═══ Text to read

Fort Walton Beach is a city of more than 20,000 people about 40 miles east of Pensacola on the Florida panhandle.

The dispute occurred around 1:30 a.m. and appeared to have to do with how much the couple should pay for a glass of orange juice: $2.50, as a restaurant employee stated, or $1, as the couple interpreted the menu to indicate, according to the footage.

The disagreement escalated. The couple states in the video that they did not understand why their bill was $27 instead of $18. They said they had tried to pay but had not received their food.

Waffle House employees called the police after, as one white employee says in the video, the couple “kept yelling and arguing and saying no” and “being belligerent.”

After they were led outside, the couple engaged with the police in a disagreement over the bill.

“If you don’t pay your bill, you’re going to jail,” one officer states, adding that the man could be charged with theft.

“I’m willing to pay my bill, I’m trying,” the man says. “I’m sitting here adding my bill up, ‘How is my bill this high?'”

A police officer pointed a Taser at the man, who was then handcuffed and placed in a police car. The woman was handcuffed shortly afterward.

The man and woman were eventually released, and the bill was paid. An officer suggested the man never return to the Waffle House.

The civil rights activist and columnist Shaun King, who has publicized many similar videos, called for a boycott of the chain.

David Johns, executive director of the National Black Justice Coalition, also called for a boycott. The coalition is helping organize a protest at the Waffle House headquarters on June 15 to ask the restaurant chain to arrange cultural competency training sessions at each of its 1,800 locations across the country, as well as to support customers who say they have been mistreated at the chain.

“This is blatant and continuous, and the company has to do something as a result from it,” Johns said, noting earlier incidents involving the chain this year.

In April, employees at a Waffle House in Alabama called the police to report two women who they said were acting “drunk and disorderly.” Officers threw Chikesia Clemons, a black woman, onto the floor, threatened to break her arm, placed a hand on her throat and exposed her breasts.

By chance, that was the same morning that a man armed with a rifle opened fire in a Waffle House outside Nashville, Tennessee, killing four young minorities and injuring four others.

And a video released in May showed a police officer choking a black man and then throwing him to the ground outside a Waffle House in North Carolina.

Also this spring, Starbucks faced criticism after two black men were arrested at a Philadelphia store after asking to use a restroom without buying anything then refusing to leave. After the Starbucks arrest in April, the Philadelphia police chief apologized, as did the Starbucks chief executive, and the company shut down 8,000 stores in the United States for racial-bias training. That case touched off greater news media attention to other situations in which white people called the authorities over seemingly minor disputes across the country.

The Fort Walton Beach mayor, Dick Rynearson, said all police protocols had been followed and he supported the local police “100 percent.”

“Knowing what I know about the situation, I don’t know that I would have been as calm as our police were,” Rynearson said. “It surprises me that we have an incident in our town. To the best of my knowledge, we just have not had racial issues. This is a strong community.”

Rynearson referred more detailed questions to the police department, which did not return requests seeking comment.

══════

To be done.
1. Translate this sentence from the article on the Fort Walton Beach Waffle House dispute into Spanish: "Fort Walton Beach is a city of more than 20,000 people about 40 miles east of Pensacola on the Florida panhandle."
2. In the article on the Fort Walton Beach Waffle House dispute, what price did the restaurant employee give for the glass of orange juice?

═══ Records provided

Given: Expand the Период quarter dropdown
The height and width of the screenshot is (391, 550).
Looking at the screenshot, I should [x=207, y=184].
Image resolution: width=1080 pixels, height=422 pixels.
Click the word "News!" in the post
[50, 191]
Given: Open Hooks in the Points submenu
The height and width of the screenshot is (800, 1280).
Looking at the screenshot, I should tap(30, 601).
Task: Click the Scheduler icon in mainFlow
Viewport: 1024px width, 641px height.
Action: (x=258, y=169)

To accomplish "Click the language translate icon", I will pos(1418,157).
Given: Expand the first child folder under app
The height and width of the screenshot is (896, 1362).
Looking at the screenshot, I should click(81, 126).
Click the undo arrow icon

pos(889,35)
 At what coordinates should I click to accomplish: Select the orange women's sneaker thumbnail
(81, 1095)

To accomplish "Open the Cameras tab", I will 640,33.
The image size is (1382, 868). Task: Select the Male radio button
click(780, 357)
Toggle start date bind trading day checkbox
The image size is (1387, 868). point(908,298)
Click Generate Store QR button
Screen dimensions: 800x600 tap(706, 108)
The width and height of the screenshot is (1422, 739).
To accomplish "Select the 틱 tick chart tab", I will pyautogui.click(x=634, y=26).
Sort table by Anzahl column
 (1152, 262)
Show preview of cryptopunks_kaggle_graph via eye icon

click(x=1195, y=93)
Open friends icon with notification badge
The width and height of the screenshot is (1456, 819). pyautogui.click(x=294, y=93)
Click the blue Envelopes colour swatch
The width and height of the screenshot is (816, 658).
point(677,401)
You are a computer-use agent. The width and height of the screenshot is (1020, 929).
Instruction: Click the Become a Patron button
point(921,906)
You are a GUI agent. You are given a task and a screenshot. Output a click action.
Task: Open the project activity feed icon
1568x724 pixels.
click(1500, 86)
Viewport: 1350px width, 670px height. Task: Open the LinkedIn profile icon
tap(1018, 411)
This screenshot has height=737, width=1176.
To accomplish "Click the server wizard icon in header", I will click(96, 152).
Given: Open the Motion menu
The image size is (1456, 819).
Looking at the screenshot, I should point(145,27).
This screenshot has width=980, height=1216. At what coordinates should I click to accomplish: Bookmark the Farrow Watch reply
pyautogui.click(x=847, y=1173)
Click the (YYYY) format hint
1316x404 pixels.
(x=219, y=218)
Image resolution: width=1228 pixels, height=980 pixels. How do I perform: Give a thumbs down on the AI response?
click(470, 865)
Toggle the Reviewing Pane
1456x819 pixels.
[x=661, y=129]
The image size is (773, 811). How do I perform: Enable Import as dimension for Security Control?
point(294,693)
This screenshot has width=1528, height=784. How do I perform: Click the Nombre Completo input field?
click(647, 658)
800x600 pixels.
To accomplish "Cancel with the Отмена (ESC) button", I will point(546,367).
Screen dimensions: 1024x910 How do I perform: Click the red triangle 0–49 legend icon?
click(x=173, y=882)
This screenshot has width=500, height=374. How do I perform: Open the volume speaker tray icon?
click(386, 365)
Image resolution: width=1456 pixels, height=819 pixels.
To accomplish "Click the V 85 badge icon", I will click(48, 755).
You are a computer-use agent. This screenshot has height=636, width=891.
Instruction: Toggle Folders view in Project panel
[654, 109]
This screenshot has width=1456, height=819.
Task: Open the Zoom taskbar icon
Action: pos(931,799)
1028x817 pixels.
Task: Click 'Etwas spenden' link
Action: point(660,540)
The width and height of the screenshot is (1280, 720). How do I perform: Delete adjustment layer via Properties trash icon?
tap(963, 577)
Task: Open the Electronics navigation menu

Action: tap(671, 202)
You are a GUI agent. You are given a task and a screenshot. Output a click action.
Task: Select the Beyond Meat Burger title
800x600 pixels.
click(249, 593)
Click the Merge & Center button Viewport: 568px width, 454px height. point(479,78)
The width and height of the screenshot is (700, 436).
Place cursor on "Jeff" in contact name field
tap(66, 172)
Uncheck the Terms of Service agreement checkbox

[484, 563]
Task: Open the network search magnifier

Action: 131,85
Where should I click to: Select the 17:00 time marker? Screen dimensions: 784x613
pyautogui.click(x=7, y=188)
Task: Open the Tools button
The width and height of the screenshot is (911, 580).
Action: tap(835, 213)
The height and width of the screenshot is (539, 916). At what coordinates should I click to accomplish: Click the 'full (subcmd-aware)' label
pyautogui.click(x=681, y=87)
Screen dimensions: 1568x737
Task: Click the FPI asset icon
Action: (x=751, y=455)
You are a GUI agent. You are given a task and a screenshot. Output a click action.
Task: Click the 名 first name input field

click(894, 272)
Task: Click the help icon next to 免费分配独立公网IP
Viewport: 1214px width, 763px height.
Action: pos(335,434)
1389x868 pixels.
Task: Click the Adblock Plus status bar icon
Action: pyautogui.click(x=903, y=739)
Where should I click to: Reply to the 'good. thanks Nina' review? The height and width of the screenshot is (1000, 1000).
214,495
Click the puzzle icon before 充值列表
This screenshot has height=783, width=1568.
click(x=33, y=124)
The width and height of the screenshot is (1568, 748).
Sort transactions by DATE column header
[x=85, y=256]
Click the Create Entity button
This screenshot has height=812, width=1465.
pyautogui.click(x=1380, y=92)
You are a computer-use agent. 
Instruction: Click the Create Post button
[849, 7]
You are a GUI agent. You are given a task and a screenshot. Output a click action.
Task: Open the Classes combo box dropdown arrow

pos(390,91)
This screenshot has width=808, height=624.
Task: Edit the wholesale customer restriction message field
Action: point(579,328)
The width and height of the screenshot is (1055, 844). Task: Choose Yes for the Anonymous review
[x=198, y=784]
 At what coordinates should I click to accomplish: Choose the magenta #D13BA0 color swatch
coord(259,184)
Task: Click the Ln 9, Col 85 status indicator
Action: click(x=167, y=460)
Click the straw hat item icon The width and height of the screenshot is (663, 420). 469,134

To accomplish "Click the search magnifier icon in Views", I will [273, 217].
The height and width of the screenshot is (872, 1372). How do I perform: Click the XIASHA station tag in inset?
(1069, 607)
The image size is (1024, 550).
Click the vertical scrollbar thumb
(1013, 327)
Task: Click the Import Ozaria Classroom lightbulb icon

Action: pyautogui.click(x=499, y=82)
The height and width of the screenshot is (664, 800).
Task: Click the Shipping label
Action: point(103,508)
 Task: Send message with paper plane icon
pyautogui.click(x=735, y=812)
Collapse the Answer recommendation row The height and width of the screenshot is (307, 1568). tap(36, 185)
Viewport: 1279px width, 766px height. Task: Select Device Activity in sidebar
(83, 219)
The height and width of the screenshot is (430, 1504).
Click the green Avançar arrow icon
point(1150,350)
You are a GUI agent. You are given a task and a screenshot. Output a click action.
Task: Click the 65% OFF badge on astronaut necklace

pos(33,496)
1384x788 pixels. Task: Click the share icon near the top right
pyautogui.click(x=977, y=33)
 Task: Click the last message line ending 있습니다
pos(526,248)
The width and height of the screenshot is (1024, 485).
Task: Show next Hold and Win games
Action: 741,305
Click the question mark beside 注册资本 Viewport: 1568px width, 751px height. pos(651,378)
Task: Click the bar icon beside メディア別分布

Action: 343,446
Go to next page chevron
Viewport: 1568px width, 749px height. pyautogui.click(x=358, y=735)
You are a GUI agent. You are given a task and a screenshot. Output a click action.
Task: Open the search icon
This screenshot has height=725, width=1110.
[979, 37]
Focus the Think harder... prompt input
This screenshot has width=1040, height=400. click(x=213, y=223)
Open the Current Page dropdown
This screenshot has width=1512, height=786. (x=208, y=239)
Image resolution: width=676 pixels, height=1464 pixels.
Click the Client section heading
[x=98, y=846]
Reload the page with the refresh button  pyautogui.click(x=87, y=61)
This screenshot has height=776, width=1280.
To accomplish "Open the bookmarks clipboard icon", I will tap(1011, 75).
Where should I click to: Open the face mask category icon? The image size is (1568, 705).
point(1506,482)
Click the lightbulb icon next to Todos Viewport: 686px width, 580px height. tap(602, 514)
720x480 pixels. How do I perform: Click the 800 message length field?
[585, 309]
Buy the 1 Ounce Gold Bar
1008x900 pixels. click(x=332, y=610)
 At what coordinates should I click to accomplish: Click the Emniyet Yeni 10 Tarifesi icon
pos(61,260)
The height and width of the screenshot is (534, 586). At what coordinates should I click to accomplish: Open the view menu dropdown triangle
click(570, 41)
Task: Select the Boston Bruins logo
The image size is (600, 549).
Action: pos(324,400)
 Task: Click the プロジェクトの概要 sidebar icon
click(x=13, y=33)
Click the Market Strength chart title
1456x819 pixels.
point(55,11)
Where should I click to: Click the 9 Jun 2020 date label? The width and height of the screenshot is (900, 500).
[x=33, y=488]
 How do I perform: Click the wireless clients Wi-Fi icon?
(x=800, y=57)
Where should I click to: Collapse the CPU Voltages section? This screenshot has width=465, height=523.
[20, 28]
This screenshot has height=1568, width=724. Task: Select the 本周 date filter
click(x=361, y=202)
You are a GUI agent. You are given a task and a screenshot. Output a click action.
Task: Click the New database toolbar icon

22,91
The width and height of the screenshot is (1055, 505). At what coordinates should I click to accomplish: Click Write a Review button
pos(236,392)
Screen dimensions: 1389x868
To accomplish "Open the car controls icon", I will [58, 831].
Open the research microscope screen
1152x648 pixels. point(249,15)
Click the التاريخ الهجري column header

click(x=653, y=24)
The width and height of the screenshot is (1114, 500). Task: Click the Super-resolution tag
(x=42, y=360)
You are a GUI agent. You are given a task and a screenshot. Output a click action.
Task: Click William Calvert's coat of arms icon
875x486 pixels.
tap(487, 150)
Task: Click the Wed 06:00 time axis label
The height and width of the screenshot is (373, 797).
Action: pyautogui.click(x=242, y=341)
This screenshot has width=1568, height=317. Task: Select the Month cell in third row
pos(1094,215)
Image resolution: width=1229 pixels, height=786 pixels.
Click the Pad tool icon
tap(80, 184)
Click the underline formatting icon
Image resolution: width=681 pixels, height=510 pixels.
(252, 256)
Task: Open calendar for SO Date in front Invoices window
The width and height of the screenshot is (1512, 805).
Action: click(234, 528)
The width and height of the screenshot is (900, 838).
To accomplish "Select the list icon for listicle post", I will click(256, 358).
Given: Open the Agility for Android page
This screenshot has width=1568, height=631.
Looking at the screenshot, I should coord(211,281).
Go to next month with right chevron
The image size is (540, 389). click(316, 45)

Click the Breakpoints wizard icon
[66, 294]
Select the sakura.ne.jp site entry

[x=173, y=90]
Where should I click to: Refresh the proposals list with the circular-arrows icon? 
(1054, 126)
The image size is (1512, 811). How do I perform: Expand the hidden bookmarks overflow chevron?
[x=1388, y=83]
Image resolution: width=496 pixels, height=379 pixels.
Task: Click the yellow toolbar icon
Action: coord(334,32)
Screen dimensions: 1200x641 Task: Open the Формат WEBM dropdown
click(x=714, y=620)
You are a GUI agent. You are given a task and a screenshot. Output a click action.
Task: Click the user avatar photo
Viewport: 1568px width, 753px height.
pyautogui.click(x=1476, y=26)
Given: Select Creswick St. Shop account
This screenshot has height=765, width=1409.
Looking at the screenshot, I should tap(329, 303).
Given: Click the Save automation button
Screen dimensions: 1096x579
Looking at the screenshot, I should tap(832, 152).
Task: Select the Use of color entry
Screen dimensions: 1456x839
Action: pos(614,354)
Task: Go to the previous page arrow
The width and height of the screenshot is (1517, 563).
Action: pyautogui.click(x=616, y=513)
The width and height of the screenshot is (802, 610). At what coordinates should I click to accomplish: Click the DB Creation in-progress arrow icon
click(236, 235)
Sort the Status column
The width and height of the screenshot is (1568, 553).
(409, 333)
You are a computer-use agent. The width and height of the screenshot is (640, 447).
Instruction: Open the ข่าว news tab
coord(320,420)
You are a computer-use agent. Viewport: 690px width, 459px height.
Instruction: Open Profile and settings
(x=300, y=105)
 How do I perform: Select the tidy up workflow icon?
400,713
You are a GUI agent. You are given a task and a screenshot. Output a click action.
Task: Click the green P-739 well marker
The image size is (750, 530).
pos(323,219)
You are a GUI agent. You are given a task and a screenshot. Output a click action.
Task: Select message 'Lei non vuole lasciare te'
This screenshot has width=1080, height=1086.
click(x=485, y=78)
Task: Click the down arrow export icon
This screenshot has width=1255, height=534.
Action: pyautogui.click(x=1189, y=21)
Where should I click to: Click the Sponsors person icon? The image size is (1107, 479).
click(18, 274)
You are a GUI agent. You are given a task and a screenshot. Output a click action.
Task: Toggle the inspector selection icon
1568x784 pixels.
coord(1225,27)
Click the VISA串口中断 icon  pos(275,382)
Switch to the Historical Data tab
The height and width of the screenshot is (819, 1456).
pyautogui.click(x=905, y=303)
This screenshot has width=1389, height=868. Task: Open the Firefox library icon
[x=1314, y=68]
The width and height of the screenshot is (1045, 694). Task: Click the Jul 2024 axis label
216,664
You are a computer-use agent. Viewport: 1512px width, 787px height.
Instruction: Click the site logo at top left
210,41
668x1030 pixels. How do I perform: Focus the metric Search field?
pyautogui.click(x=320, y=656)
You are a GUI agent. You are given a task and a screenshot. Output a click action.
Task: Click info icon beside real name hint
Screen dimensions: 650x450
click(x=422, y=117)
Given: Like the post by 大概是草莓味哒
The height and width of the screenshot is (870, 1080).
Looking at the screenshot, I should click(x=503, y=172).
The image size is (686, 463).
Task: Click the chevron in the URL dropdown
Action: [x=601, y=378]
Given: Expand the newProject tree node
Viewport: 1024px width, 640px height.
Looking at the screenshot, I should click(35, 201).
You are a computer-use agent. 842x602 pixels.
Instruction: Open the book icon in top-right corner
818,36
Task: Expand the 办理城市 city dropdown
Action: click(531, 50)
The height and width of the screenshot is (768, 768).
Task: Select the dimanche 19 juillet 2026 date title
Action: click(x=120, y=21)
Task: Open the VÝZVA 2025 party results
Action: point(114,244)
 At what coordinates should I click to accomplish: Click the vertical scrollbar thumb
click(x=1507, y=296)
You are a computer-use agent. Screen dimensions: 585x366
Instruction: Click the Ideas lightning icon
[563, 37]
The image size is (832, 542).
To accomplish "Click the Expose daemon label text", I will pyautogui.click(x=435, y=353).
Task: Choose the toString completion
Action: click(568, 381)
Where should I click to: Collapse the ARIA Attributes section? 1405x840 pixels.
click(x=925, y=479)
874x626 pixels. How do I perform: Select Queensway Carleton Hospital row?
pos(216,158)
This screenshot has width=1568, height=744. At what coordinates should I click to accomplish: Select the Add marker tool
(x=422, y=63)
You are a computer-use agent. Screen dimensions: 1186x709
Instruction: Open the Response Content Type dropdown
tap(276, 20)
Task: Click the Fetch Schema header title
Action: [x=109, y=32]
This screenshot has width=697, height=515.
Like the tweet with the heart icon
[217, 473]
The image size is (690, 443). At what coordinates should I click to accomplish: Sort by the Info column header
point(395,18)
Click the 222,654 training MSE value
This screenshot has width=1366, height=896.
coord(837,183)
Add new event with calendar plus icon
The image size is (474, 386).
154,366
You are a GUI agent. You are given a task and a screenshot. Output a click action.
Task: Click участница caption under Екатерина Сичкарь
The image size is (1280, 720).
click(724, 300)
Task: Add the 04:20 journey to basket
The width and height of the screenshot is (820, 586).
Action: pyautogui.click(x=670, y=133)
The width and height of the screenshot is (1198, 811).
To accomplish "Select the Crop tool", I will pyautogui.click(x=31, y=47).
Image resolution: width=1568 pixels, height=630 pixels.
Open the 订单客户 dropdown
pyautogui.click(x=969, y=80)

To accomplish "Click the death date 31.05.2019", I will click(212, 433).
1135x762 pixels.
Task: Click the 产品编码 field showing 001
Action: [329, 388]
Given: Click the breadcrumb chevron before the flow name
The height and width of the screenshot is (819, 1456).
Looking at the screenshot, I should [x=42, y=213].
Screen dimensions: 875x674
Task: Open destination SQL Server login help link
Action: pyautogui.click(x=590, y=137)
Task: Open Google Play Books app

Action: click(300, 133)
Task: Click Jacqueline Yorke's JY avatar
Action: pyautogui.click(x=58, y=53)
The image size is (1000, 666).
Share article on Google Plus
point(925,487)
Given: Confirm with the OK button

══════

Solutions for each task.
1. Fort Walton Beach es una ciudad de más de 20.000 habitantes situada a unas 40 millas al este de Pensacola, en el Panhandle de Florida.

2. $2.50